### [To do]
Filter the data for "item" and copy matching lines.

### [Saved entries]
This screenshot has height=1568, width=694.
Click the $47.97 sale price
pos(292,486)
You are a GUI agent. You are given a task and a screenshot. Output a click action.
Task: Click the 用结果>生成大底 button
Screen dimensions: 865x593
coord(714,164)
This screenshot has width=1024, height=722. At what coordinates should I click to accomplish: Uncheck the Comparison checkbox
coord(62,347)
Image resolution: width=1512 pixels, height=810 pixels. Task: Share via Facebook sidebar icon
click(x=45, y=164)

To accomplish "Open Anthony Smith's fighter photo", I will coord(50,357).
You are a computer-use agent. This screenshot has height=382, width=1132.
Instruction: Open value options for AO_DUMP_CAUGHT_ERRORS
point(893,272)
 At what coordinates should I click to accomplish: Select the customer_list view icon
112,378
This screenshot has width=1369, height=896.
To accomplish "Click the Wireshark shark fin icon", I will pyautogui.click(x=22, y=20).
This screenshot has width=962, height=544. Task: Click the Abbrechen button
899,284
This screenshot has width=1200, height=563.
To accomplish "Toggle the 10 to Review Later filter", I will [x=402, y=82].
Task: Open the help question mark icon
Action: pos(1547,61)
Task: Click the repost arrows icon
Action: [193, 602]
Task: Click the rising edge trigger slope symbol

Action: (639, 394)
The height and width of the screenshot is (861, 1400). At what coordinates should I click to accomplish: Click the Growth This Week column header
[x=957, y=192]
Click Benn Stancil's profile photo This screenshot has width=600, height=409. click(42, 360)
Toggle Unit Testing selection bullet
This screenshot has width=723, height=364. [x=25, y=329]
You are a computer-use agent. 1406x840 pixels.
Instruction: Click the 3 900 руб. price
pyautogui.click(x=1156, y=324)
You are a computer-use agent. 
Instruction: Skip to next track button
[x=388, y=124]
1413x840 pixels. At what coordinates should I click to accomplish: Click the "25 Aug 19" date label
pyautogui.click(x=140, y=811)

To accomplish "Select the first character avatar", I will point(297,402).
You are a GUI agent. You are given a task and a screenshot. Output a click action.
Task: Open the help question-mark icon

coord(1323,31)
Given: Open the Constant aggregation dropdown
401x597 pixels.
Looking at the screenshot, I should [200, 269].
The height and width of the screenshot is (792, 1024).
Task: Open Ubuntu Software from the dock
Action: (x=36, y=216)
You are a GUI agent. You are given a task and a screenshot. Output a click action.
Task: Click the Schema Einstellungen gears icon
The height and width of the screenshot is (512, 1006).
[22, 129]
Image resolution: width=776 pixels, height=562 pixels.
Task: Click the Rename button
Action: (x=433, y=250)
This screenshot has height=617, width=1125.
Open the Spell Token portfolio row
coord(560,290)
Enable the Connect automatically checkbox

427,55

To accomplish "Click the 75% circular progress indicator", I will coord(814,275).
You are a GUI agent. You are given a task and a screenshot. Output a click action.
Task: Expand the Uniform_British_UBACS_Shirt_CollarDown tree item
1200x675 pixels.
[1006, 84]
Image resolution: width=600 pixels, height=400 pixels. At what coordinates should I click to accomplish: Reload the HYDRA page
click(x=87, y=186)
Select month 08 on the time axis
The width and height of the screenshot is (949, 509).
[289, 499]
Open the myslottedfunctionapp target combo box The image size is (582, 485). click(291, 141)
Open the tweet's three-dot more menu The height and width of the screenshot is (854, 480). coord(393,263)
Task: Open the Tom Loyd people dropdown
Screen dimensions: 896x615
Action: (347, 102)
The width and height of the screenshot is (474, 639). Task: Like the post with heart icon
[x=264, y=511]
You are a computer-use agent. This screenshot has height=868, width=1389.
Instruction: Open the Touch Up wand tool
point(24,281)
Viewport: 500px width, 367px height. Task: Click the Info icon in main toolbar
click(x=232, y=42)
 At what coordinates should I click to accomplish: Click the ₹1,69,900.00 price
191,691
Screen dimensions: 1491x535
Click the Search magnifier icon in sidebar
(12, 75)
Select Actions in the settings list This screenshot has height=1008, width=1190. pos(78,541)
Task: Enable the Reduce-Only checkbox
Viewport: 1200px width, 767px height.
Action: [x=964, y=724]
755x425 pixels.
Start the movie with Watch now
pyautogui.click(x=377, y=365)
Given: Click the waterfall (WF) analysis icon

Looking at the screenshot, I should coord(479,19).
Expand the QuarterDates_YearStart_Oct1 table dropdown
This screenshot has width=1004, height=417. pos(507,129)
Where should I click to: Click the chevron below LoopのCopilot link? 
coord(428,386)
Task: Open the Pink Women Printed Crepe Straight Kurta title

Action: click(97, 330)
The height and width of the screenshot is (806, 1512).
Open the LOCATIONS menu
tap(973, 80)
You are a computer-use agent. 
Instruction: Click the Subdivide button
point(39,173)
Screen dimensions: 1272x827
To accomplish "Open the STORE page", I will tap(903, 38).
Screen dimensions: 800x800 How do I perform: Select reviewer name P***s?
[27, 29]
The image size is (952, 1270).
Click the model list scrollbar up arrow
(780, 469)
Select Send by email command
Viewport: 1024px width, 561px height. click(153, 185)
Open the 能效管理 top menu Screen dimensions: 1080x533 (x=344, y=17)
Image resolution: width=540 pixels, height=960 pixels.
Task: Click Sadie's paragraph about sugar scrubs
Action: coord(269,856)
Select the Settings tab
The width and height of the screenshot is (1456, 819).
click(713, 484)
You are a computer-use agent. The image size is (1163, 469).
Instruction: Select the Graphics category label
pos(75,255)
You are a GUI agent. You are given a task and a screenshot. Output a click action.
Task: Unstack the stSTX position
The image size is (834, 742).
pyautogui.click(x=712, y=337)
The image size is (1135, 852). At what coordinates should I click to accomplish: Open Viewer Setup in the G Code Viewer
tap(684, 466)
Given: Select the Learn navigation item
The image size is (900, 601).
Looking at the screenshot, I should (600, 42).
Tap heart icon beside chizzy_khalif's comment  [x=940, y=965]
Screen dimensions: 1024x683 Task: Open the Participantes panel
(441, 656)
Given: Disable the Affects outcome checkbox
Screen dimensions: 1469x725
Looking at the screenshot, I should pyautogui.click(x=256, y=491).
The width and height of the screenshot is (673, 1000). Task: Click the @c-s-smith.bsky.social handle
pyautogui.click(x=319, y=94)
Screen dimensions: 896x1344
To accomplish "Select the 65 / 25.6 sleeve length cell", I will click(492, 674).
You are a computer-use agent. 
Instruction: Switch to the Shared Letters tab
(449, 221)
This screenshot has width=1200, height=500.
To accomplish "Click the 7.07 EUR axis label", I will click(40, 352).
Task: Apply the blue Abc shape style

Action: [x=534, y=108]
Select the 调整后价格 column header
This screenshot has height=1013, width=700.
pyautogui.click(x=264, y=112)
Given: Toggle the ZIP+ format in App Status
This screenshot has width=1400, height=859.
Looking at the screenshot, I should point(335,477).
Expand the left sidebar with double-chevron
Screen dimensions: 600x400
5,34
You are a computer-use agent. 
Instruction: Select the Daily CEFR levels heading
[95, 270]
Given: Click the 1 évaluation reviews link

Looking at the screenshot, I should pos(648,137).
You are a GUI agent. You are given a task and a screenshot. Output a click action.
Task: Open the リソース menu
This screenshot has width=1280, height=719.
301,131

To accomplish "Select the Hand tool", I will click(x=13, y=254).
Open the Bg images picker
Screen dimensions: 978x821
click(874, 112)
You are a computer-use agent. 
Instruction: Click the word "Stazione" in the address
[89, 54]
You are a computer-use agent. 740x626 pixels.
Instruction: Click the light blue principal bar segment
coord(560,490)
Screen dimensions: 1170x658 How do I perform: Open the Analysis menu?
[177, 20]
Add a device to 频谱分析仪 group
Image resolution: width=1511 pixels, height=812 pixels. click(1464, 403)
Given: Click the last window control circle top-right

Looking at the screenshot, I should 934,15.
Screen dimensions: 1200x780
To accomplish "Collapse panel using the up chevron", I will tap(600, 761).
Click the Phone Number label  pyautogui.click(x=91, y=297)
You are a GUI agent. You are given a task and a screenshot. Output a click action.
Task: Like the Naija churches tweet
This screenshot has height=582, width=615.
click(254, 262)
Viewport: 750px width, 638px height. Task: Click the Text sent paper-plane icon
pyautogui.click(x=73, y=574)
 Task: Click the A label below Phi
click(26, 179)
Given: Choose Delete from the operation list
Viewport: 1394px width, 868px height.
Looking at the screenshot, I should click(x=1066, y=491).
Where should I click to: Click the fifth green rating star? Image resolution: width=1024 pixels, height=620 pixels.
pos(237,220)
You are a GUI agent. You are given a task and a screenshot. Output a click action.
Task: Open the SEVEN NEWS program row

### [Response area]
Task: Expand the Uniform_British_UBACS_Shirt_CollarDown tree item
Given: Select the Learn navigation item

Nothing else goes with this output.